Show every line in the records below that contains the word "Select".

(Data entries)
=======

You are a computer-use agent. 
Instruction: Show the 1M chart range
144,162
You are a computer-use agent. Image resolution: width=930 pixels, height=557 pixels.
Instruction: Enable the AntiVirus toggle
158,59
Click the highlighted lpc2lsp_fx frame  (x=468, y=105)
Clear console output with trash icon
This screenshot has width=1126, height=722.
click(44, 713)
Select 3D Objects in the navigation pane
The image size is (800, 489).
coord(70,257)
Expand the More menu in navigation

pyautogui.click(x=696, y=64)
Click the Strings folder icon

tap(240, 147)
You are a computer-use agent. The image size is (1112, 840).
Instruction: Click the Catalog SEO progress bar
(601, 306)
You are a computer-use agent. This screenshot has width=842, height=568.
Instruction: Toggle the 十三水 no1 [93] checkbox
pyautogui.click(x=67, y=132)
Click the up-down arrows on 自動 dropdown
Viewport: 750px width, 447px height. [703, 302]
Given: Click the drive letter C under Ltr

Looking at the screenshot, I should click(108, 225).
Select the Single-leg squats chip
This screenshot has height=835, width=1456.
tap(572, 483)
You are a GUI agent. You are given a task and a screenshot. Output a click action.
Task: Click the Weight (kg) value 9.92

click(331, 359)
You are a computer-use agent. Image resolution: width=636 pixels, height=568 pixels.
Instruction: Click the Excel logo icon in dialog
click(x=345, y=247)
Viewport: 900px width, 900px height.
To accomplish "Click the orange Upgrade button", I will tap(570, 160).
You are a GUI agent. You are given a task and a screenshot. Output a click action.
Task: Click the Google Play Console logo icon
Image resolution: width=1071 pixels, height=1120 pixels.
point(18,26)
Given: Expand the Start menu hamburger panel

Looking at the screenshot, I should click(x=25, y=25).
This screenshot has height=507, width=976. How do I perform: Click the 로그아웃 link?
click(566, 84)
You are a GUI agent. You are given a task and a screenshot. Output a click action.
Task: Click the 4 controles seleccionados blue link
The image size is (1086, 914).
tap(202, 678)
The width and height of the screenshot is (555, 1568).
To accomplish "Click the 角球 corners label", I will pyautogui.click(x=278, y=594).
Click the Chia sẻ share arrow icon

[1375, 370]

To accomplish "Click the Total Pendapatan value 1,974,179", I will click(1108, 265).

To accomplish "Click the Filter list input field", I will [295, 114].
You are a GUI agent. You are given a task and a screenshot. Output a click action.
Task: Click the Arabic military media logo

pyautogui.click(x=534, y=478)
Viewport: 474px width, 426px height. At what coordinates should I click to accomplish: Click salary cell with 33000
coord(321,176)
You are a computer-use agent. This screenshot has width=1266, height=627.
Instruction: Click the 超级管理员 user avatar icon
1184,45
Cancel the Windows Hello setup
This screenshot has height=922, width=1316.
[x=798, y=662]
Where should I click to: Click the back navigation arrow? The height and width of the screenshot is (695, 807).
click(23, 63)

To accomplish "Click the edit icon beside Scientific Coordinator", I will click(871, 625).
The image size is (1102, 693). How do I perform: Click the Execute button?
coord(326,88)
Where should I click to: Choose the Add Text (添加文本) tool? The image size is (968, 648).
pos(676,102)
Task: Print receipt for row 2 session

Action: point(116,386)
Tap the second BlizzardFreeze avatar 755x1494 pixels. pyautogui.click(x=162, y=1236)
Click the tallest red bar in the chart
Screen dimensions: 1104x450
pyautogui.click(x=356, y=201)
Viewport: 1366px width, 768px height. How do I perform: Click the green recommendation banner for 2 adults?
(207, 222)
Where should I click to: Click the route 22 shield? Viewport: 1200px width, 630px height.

=======

**Reply**
Select 3D Objects in the navigation pane
Select the Single-leg squats chip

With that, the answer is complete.